[Material for the task Boundary: Start]
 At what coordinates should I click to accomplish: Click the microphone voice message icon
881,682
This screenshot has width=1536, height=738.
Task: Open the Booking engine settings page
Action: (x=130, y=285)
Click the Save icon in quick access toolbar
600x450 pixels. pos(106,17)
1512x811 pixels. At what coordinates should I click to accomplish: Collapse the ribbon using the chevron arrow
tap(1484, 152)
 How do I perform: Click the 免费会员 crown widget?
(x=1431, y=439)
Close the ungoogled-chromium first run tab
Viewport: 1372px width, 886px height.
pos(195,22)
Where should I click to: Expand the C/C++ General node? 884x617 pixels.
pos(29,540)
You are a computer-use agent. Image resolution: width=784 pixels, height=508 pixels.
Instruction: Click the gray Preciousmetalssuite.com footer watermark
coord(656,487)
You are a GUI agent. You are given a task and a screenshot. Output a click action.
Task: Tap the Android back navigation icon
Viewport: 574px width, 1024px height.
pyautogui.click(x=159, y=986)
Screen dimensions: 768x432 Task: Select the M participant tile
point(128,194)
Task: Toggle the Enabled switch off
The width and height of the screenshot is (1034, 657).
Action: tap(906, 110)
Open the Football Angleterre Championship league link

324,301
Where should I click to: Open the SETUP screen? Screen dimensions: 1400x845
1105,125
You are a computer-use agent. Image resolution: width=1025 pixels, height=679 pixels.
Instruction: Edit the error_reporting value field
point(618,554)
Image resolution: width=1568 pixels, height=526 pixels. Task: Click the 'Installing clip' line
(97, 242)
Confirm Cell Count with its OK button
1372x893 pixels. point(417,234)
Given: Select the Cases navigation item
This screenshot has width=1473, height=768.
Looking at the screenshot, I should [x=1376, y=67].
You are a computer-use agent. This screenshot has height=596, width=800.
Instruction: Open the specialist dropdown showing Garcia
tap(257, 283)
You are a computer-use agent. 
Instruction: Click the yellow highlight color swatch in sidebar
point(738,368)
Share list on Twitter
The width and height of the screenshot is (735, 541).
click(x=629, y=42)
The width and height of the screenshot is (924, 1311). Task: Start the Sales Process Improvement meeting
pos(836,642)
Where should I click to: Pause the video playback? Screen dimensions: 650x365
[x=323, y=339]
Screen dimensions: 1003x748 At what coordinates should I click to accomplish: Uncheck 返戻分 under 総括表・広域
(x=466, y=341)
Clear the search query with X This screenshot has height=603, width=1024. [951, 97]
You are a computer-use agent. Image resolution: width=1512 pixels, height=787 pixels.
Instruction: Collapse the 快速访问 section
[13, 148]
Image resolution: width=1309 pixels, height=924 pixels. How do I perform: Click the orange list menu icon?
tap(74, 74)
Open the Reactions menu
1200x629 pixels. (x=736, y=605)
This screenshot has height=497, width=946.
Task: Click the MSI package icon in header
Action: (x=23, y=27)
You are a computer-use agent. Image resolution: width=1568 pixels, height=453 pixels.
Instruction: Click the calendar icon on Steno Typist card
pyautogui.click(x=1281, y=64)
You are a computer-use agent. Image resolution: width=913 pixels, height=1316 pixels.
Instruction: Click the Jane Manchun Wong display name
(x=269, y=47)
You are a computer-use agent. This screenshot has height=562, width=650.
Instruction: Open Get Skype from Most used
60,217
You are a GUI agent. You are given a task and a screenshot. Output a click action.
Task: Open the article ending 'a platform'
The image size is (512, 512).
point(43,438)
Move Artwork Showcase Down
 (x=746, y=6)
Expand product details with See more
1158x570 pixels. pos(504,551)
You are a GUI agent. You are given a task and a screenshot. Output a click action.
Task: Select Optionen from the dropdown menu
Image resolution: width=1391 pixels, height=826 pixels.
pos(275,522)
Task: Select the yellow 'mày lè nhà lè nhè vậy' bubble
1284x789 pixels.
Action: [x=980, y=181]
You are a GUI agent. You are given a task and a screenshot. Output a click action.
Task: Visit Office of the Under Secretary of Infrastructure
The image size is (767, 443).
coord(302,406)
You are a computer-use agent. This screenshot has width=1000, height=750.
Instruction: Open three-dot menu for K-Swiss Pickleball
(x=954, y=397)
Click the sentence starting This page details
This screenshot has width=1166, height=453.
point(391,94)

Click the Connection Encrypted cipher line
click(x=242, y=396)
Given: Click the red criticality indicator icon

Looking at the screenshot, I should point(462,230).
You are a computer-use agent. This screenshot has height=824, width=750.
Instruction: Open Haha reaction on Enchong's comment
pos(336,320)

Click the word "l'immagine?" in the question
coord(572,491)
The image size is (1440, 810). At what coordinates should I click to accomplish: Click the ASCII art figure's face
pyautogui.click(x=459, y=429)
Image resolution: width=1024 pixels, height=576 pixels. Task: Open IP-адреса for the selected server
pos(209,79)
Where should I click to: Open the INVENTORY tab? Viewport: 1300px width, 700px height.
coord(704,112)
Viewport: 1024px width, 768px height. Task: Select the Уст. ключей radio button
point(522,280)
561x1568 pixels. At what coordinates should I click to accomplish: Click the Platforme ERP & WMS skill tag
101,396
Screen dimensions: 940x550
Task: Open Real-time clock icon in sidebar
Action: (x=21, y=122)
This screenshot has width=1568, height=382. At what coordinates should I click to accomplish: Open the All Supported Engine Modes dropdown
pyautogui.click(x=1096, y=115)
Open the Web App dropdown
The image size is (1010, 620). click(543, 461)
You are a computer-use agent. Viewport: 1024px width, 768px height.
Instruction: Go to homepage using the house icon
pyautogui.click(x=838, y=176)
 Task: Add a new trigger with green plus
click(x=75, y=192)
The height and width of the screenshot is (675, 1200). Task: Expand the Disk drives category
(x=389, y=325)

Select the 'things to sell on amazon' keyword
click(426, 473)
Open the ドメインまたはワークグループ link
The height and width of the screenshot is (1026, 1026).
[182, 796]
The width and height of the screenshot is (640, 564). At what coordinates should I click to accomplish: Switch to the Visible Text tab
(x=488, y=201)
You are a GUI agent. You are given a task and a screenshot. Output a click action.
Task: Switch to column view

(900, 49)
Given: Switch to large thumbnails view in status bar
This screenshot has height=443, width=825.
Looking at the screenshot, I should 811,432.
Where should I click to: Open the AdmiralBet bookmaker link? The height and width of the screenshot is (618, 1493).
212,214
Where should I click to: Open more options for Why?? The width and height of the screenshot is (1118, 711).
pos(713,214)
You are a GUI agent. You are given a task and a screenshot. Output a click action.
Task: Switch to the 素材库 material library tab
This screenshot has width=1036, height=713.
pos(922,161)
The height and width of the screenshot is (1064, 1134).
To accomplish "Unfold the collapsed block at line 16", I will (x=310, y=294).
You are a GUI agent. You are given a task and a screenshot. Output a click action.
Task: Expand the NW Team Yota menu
[Material for the task Boundary: End]
Aim of the task.
From the listing above, return the lines starting at the one with "The width and height of the screenshot is (924, 1311)." and ending at the one with "You are a computer-use agent. Image resolution: width=1568", both kept, exactly as they appear and nothing more.

Task output.
The width and height of the screenshot is (924, 1311). Task: Start the Sales Process Improvement meeting
pos(836,642)
Where should I click to: Pause the video playback? Screen dimensions: 650x365
[x=323, y=339]
Screen dimensions: 1003x748 At what coordinates should I click to accomplish: Uncheck 返戻分 under 総括表・広域
(x=466, y=341)
Clear the search query with X This screenshot has height=603, width=1024. [951, 97]
You are a computer-use agent. Image resolution: width=1512 pixels, height=787 pixels.
Instruction: Collapse the 快速访问 section
[13, 148]
Image resolution: width=1309 pixels, height=924 pixels. How do I perform: Click the orange list menu icon?
tap(74, 74)
Open the Reactions menu
1200x629 pixels. (x=736, y=605)
This screenshot has height=497, width=946.
Task: Click the MSI package icon in header
Action: (x=23, y=27)
You are a computer-use agent. Image resolution: width=1568 pixels, height=453 pixels.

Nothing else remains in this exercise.